◆ LISTED RECORDS
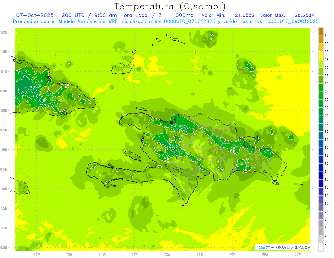The width and height of the screenshot is (334, 258).
Task: Pick the gray legend swatch between 6 and 7
Action: pyautogui.click(x=321, y=232)
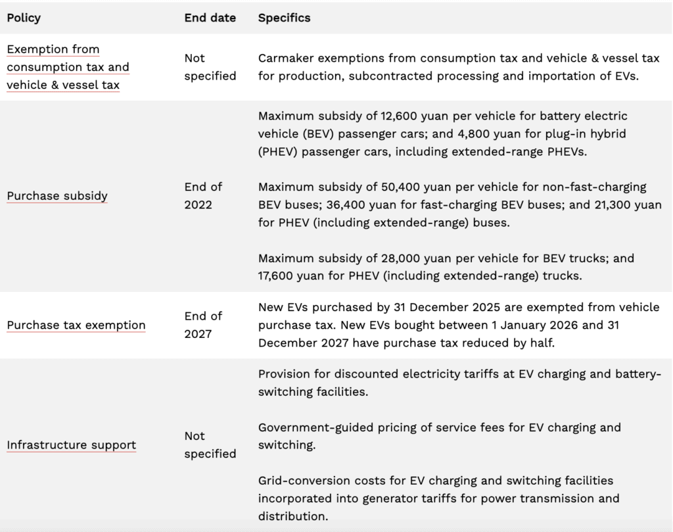Viewport: 673px width, 532px height.
Task: Select the End date column header
Action: (x=210, y=18)
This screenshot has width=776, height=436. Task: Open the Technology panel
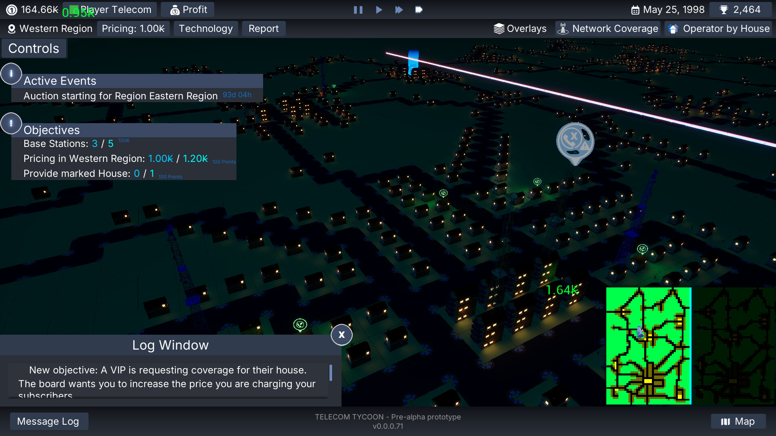(206, 28)
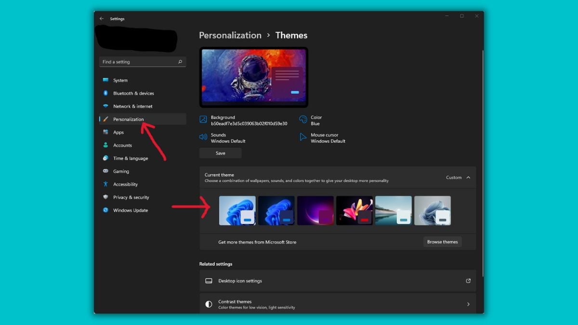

◆ EXERCISE TASK
Rewrite all of the data above with "Technology" changed to "Finance" and everything else unchanged. Omit the pictures.

◆ CORRECT RESPONSE
The width and height of the screenshot is (334, 258).
Task: Pick the gray legend swatch between 6 and 7
Action: pyautogui.click(x=321, y=232)
Viewport: 673px width, 532px height.
Task: Select the End date column header
Action: (x=210, y=18)
This screenshot has width=776, height=436. Task: Open the Finance panel
(206, 28)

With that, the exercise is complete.